- [What is needed]:
Extract the full report on the anniversary of the April 7 protests in Moldova, reproducing every word and punctuation mark without change.

- [Source document]:
****************************************

The last few days in the country have been dominated by campaigns to commemorate the one-year anniversary of the anti-Communist protests on April 7 and the repression campaign that followed.
On April 7, peaceful protests degenerated into the vandalization of the Parliamentary and Presidential buildings, as well as clashes between demonstrators and police forces. It is still unclear who the perpetrators were, as many have suggested that provocators were infiltrated in the crowd to derail the anti-Communist demonstration.
What is known, however, is that the repression campaign that followed on the night of April 7 and for a few days after ended with the detention of over 700 people, the torture of about 300, and a number of deaths.
The death of Valeriu Boboc, a young father and husband, has been the most covered by Moldovan media outlets. Mr. Boboc was most likely beaten to death by police forces in downtown Chisinau on the night of April 7. Initially, Communist authorities at the time suggested that the protester had died because of an intoxication with an unknown substance, but this announcement was widely rejected after pictures of Mr. Boboc's dead body showed a large dent in his head and numerous bruises.
This weekend, details about Mr. Boboc's death may have surfaced. Liberal Party head Mihai Ghimpu, who is Speaker and interim President, as well as Chisinau mayor Dorin Chirtoaca (the deputy head of the Liberal Party) recently presented previously unseen footage from the night of April 7, which shows police forces savagely beating protesters and throwing them in cars. At one point in the 11-minute film, shot from the top of the Government building, two motionless bodies are lying on the ground. One of the bodies is assumed to have been Valeriu Boboc's, who just a few seconds before was kicked in the head by a police officer dressed in a sweatsuit.

****************************************

(Collected data)
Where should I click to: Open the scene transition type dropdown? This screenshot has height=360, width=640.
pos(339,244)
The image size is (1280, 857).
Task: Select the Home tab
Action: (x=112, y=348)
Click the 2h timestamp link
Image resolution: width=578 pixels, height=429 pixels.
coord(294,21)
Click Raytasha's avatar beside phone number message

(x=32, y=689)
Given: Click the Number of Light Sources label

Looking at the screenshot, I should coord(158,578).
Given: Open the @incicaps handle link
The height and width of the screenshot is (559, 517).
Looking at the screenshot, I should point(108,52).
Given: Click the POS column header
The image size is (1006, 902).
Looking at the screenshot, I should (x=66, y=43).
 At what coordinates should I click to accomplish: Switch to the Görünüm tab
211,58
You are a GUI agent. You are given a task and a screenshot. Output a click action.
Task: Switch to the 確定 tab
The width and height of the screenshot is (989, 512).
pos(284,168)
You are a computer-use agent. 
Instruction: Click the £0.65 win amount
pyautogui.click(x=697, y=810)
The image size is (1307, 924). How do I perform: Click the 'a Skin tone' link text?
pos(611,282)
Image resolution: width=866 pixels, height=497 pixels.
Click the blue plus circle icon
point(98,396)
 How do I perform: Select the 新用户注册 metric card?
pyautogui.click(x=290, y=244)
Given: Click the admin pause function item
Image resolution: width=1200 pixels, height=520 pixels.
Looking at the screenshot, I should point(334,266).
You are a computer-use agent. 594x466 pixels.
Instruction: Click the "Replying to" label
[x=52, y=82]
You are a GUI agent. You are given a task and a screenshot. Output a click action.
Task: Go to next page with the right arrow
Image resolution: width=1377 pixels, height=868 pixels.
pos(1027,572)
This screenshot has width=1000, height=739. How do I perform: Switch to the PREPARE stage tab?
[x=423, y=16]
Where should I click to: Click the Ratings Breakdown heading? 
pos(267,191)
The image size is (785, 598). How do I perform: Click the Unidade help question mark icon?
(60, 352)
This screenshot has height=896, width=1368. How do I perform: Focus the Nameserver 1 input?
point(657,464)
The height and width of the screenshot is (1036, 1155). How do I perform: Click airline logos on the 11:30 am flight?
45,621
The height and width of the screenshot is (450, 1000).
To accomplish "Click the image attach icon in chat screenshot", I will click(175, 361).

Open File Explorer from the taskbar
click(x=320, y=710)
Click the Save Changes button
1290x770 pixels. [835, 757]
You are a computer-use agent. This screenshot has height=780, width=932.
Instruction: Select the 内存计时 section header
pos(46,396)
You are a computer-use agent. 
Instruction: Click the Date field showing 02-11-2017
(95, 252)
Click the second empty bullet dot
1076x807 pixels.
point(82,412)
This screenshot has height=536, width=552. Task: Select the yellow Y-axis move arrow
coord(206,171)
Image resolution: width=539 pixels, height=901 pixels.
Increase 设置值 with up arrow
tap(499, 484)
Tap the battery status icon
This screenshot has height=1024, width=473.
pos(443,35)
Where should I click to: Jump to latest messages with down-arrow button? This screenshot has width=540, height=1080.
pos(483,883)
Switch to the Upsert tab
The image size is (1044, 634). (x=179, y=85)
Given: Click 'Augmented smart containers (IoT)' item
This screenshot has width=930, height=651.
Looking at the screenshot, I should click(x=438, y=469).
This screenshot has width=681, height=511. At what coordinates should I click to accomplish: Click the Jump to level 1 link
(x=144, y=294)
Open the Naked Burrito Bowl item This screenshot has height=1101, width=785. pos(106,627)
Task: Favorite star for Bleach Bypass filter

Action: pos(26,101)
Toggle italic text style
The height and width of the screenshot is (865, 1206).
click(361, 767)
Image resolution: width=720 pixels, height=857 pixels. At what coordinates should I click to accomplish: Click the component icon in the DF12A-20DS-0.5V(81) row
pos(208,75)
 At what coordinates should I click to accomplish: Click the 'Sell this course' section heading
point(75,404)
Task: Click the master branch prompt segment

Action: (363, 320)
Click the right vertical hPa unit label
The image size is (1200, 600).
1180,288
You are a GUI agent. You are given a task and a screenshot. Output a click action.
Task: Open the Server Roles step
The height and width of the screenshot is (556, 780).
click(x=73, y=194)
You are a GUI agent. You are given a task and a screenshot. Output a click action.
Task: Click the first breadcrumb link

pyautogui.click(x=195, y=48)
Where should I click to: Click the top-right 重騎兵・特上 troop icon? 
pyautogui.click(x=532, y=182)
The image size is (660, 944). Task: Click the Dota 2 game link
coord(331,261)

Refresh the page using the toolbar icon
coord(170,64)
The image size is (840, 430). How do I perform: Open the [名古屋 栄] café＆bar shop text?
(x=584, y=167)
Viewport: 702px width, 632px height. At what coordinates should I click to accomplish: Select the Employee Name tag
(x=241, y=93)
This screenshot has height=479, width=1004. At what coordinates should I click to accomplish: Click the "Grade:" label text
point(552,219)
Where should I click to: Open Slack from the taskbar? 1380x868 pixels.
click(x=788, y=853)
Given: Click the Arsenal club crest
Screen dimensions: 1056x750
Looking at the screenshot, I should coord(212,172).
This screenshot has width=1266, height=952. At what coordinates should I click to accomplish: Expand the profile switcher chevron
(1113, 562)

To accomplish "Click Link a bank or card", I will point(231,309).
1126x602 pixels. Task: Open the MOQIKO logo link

****************************************

- [Response below]:
The last few days in the country have been dominated by campaigns to commemorate the one-year anniversary of the anti-Communist protests on April 7 and the repression campaign that followed.
On April 7, peaceful protests degenerated into the vandalization of the Parliamentary and Presidential buildings, as well as clashes between demonstrators and police forces. It is still unclear who the perpetrators were, as many have suggested that provocators were infiltrated in the crowd to derail the anti-Communist demonstration.
What is known, however, is that the repression campaign that followed on the night of April 7 and for a few days after ended with the detention of over 700 people, the torture of about 300, and a number of deaths.
The death of Valeriu Boboc, a young father and husband, has been the most covered by Moldovan media outlets. Mr. Boboc was most likely beaten to death by police forces in downtown Chisinau on the night of April 7. Initially, Communist authorities at the time suggested that the protester had died because of an intoxication with an unknown substance, but this announcement was widely rejected after pictures of Mr. Boboc's dead body showed a large dent in his head and numerous bruises.
This weekend, details about Mr. Boboc's death may have surfaced. Liberal Party head Mihai Ghimpu, who is Speaker and interim President, as well as Chisinau mayor Dorin Chirtoaca (the deputy head of the Liberal Party) recently presented previously unseen footage from the night of April 7, which shows police forces savagely beating protesters and throwing them in cars. At one point in the 11-minute film, shot from the top of the Government building, two motionless bodies are lying on the ground. One of the bodies is assumed to have been Valeriu Boboc's, who just a few seconds before was kicked in the head by a police officer dressed in a sweatsuit.